_CONSIGNE 1_
Indiquez, pour chacune des affirmations suivantes, si elle concorde avec le passage cité, en justifiant par les mots exacts du texte : (a) les personnes étudiées ont intégré des cursus élitistes, dont Sciences Po ; (b) l’auteure a elle-même élaboré le concept de « culture minoritaire de mobilité » ; (c) les frères et sœurs aînés n’apportent jamais de soutien financier.
_CONSIGNE 2_
Dans l’ensemble de la liste, remplacez "Remove Computation" par "Add Computation" sans rien modifier d’autre, puis recopiez-la en omettant les images.

_PASSAGE CITÉ_
>>>

Alors que les discours politiques polarisent l’attention médiatique sur les jeunes des quartiers populaires issu∙es des migrations postcoloniales et ne cessent de mettre en doute leur « bonne » intégration à la société française, l’ouvrage de Shirin Shahrokni déplace la focale en s’intéressant à des jeunes adultes de classe populaire et d’ascendance nord-africaine ayant suivi le modèle de réussite « à la française » (p.viii). Si ces personnes sont parvenues à intégrer des cursus élitistes (classes préparatoires, Sciences Po, écoles d’ingénieurs, école de commerce, ENS, etc.) réalisant ainsi le rêve de la méritocratie républicaine, l’ouvrage met à mal ce dernier en révélant la saillance des frontières de classe, de genre et de race qui structurent les parcours des individus concernés.
L’auteure met au jour les dynamiques et stratégies familiales à l’origine des trajectoires de réussite des enquêté∙es et interroge l’influence des institutions scolaires selon le degré de sélectivité des classes et des établissements fréquentés. Elle se penche ensuite sur leur double expérience minoritaire au sein des grandes écoles fréquentées et lors de leur entrée dans la vie active, examinant les obstacles rencontrés ainsi que les stratégies de résistance et aspirations professionnelles qu’ils et elles élaborent en réponse.
Ce travail est un point de rencontre novateur entre deux littératures qui ont jusqu’à présent peu dialogué. D’un côté, les travaux français sur les mobilités sociales et notamment celles des descendant∙es d’immigré∙es ; de l’autre, les études anglophones sur les classes moyennes racisées. Son inscription dans une épistémologie intersectionnelle souligne la spécificité des expériences d’individus vivant le double stigmate d’être à la fois de milieux populaires et racisés. Devenant des dominé∙es parmi les dominant∙es, ils et elles développent différentes formes de « culture minoritaire de mobilité » – concept élaboré par Neckerman et ses collègues, que l’auteure se réapproprie tout en cherchant à le penser dans sa pluralité.
Les ressources de la réussite : aspirations familiales et dispositifs institutionnels
À la suite d’autres études sur les parcours scolaires de descendant∙es d’immigré∙es, le texte souligne le poids des ressources familiales [1]. L’auteure insiste notamment sur le rôle des mères, mais aussi du capital moral et émotionnel familial, qui concourent à construire un « impératif moral » de réussite (p. 32). Vœu initial des parents, il est repris par les frères et sœurs ainé∙es, qui agissent comme des guides et des coachs scolaires vis-à-vis de leurs puiné∙es, ajoutant parfois à ce soutien moral un soutien financier. D’autre part, et c’est là un apport central de l’ouvrage, la dimension familiale de la réussite scolaire et sociale des enfants d’immigré∙es se retrouve également en aval de celle-ci. Elle permet en effet une requalification symbolique des parents qui atteignent, par l’intermédiaire de leurs enfants, la reconnaissance sociale dont ils ont été privés jusqu’à présent. Les personnes interrogées donnent en retour (« give back ») à leurs parents, les faisant profiter (matériellement et/ou symboliquement) de leur propre réussite. Plusieurs exemples sont donnés au fil du texte : la fierté d’une mère lors de la cérémonie d’accueil de la prestigieuse école que son fils a intégrée ; une fille qui a monté son entreprise et décide d’y employer sa mère ; des enfants qui, forts de leur position sociale acquise, n’hésitent pas à aider leurs parents financièrement. En insistant sur les dynamiques familiales, en amont et en aval de l’admission des enfants d’immigré∙es nord-africain∙es dans des institutions élitistes, l’ouvrage opère un pas de côté face à la littérature sur la mobilité sociale, très axée sur le thème de la trahison et de la honte de ces dernier∙ères vis-à-vis de leur milieu d’origine.

<<<

_DONNÉES PRÉSENTÉES_

>>>

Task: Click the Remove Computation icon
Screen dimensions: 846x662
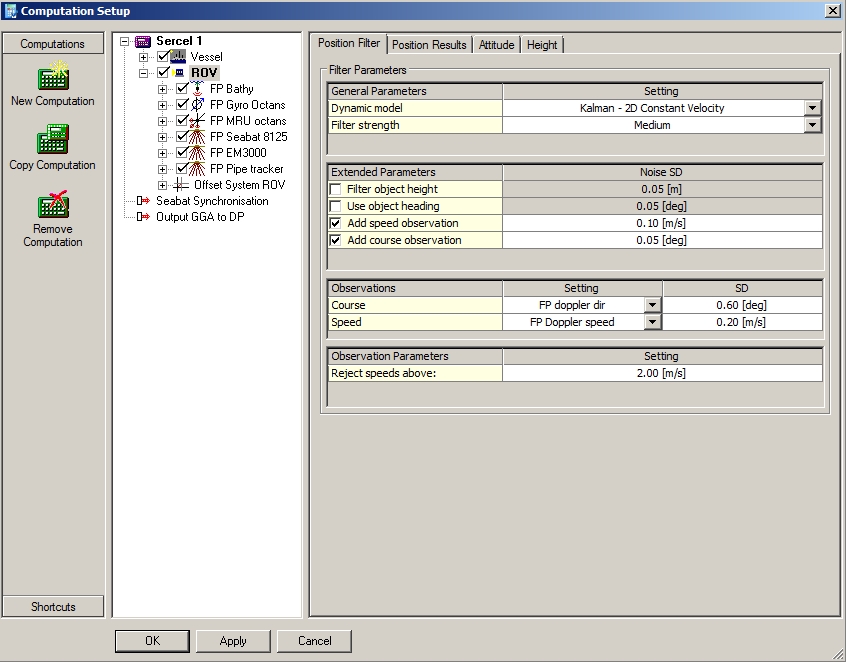Action: pos(52,204)
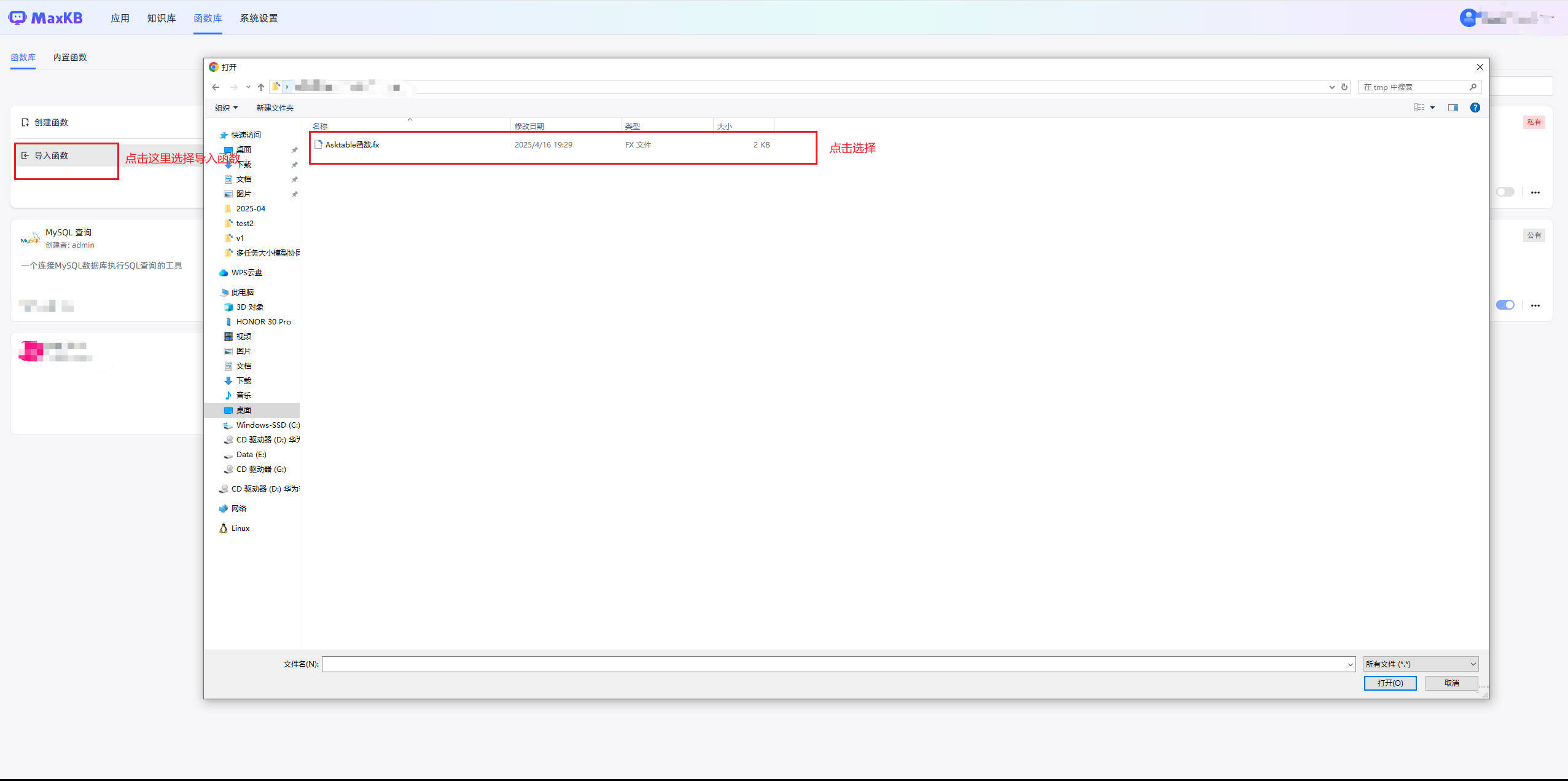Click the 打开(O) button
The width and height of the screenshot is (1568, 781).
coord(1390,683)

<<<

_CORRIGÉ DÉTAILLÉ 1_
(a) Oui : « Si ces personnes sont parvenues à intégrer des cursus élitistes (classes préparatoires, Sciences Po, écoles d’ingénieurs, école de commerce, ENS, etc.) ».
(b) Non : « concept élaboré par Neckerman et ses collègues, que l’auteure se réapproprie ».
(c) Non : « ajoutant parfois à ce soutien moral un soutien financier ».

_CORRIGÉ DÉTAILLÉ 2_
Task: Click the Add Computation icon
Screen dimensions: 846x662
Action: pos(52,204)
Click the 打开(O) button
The width and height of the screenshot is (1568, 781).
coord(1390,683)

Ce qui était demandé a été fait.